- [Texte fourni]:
==================================================

Intervention de Maurice Blin

Réunion du 1er décembre 2006 à 15h30
Loi de finances pour 2007 — Recherche et enseignement supérieur

Photo de Maurice BlinMaurice Blin, rapporteur spécial de la commission des finances, du contrôle budgétaire et des comptes économiques de la nation :

monsieur le ministre, mes chers collègues, je vais m'efforcer de tirer le meilleur parti possible du peu de temps qui m'est imparti, ce qui n'est pas une tâche facile.

Le budget qui nous est proposé est le premier qui suit l'adoption de la loi de programme pour la recherche du 18 avril 2006. Il est d'ailleurs, constatons-le d'emblée, en étroite continuité financière avec elle, ce dont il convient de se féliciter. Avec 21, 3 milliards d'euros de crédits de paiement, soit plus 2, 6 % à périmètre constant par rapport à 2006, il en respecte en effet les dispositions.

==================================================

- [Tâches et exercices]:
(A) Dupliquez à l'identique le passage de l'intervention qui va de « Intervention de Maurice » jusqu'à « effet les dispositions. ».
(B) Pour chaque affirmation, indiquez par oui ou par non si elle concorde avec l'intervention, puis citez mot pour mot les mots décisifs : (i) Le budget proposé est le premier qui suit l'adoption de la loi de programme pour la recherche. (ii) Sur le plan financier, le budget s'écarte de cette loi de programme. (iii) La réunion s'est tenue le 1er décembre 2006.
Appuyez-vous uniquement sur l'intervention.

- [Enregistrements extraits d'une collection]:

==================================================

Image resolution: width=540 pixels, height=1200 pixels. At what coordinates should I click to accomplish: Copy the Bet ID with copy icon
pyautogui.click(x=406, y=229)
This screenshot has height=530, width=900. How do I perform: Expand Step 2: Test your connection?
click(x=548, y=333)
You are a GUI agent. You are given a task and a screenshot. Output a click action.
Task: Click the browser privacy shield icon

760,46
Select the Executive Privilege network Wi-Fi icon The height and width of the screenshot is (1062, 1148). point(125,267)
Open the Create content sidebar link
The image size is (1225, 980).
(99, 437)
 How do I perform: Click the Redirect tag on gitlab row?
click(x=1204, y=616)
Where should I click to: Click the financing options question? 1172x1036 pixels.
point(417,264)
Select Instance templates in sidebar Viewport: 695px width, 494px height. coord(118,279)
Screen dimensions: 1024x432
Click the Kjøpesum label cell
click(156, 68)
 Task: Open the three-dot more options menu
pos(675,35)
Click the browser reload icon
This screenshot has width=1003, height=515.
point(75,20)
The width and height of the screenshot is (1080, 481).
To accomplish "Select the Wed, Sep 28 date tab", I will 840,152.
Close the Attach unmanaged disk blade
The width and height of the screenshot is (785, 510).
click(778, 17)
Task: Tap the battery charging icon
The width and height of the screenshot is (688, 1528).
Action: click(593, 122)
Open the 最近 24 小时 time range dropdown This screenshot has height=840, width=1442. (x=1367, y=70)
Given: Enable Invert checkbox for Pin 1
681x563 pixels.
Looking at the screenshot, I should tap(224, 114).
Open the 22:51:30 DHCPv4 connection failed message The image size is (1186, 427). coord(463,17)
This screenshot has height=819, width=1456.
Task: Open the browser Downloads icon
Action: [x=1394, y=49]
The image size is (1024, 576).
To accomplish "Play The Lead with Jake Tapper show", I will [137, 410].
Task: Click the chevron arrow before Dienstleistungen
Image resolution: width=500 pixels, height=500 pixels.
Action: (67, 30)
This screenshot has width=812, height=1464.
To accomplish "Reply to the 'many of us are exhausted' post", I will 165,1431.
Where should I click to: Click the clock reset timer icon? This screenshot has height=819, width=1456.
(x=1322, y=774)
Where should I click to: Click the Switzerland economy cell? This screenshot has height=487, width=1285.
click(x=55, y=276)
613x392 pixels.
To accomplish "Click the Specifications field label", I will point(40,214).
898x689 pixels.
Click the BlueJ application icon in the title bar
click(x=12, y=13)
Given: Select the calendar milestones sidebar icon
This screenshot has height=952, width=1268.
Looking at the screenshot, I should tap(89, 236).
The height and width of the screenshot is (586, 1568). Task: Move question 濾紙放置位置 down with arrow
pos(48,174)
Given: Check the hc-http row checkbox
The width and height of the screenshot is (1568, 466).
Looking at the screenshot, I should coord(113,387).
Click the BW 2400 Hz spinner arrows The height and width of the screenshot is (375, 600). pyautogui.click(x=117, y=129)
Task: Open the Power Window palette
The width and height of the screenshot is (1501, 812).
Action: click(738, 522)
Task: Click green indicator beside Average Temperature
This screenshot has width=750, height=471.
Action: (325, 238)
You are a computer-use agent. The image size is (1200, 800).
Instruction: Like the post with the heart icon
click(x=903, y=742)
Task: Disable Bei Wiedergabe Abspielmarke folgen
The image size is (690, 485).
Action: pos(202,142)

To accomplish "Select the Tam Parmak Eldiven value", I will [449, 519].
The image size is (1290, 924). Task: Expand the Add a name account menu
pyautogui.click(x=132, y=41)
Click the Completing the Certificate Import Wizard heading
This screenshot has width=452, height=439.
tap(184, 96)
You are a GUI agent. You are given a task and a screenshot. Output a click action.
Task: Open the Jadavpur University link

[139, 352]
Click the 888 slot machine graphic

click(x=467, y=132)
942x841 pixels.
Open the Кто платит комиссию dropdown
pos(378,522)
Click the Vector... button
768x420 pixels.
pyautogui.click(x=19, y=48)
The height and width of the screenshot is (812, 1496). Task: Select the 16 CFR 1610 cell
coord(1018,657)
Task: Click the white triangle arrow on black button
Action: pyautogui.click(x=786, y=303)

==================================================

- [Résultats par tâche]:
(A)
Intervention de Maurice Blin

Réunion du 1er décembre 2006 à 15h30
Loi de finances pour 2007 — Recherche et enseignement supérieur

Photo de Maurice BlinMaurice Blin, rapporteur spécial de la commission des finances, du contrôle budgétaire et des comptes économiques de la nation :

monsieur le ministre, mes chers collègues, je vais m'efforcer de tirer le meilleur parti possible du peu de temps qui m'est imparti, ce qui n'est pas une tâche facile.

Le budget qui nous est proposé est le premier qui suit l'adoption de la loi de programme pour la recherche du 18 avril 2006. Il est d'ailleurs, constatons-le d'emblée, en étroite continuité financière avec elle, ce dont il convient de se féliciter. Avec 21, 3 milliards d'euros de crédits de paiement, soit plus 2, 6 % à périmètre constant par rapport à 2006, il en respecte en effet les dispositions.

(B)
(i) Oui : « Le budget qui nous est proposé est le premier qui suit l'adoption de la loi de programme pour la recherche du 18 avril 2006 ».
(ii) Non : « en étroite continuité financière avec elle ».
(iii) Oui : « Réunion du 1er décembre 2006 à 15h30 ».